=== Section Start ===

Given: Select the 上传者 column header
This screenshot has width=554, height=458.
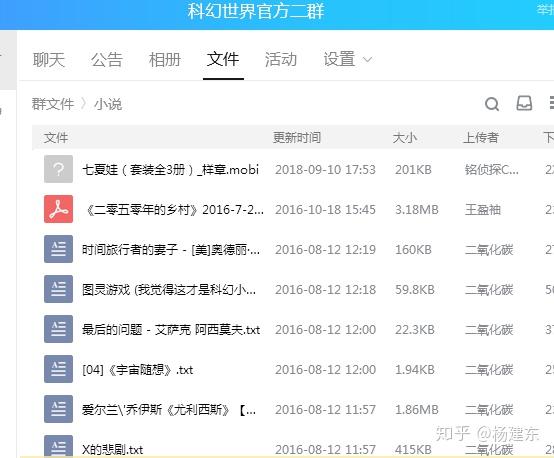Looking at the screenshot, I should click(x=481, y=137).
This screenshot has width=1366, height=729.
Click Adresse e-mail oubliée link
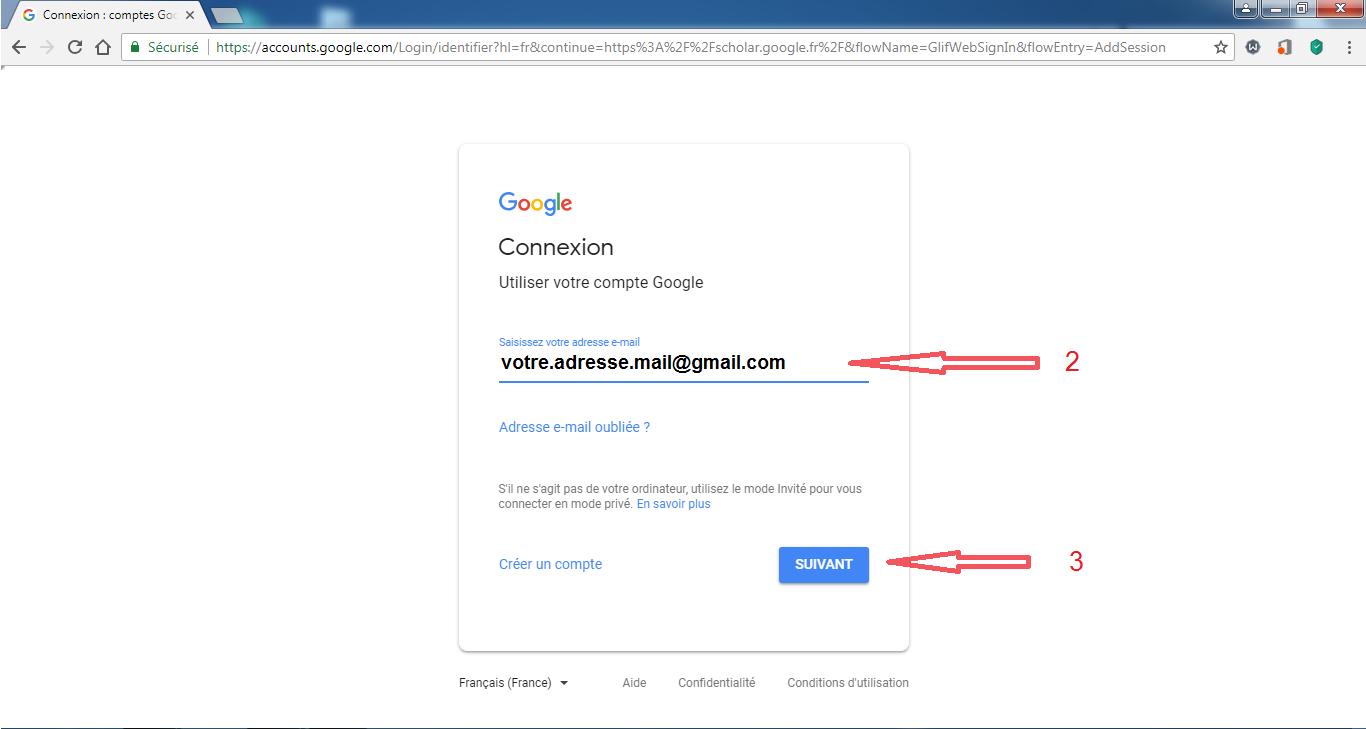pos(574,427)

=== Section End ===

Exercise instructions — Begin at the line with "This screenshot has width=1366, height=729." and end at the last line of the data above. Reproduce those lines exactly, but not the pictures.

Solution to the problem —
This screenshot has width=1366, height=729.
Click Adresse e-mail oubliée link
pos(574,427)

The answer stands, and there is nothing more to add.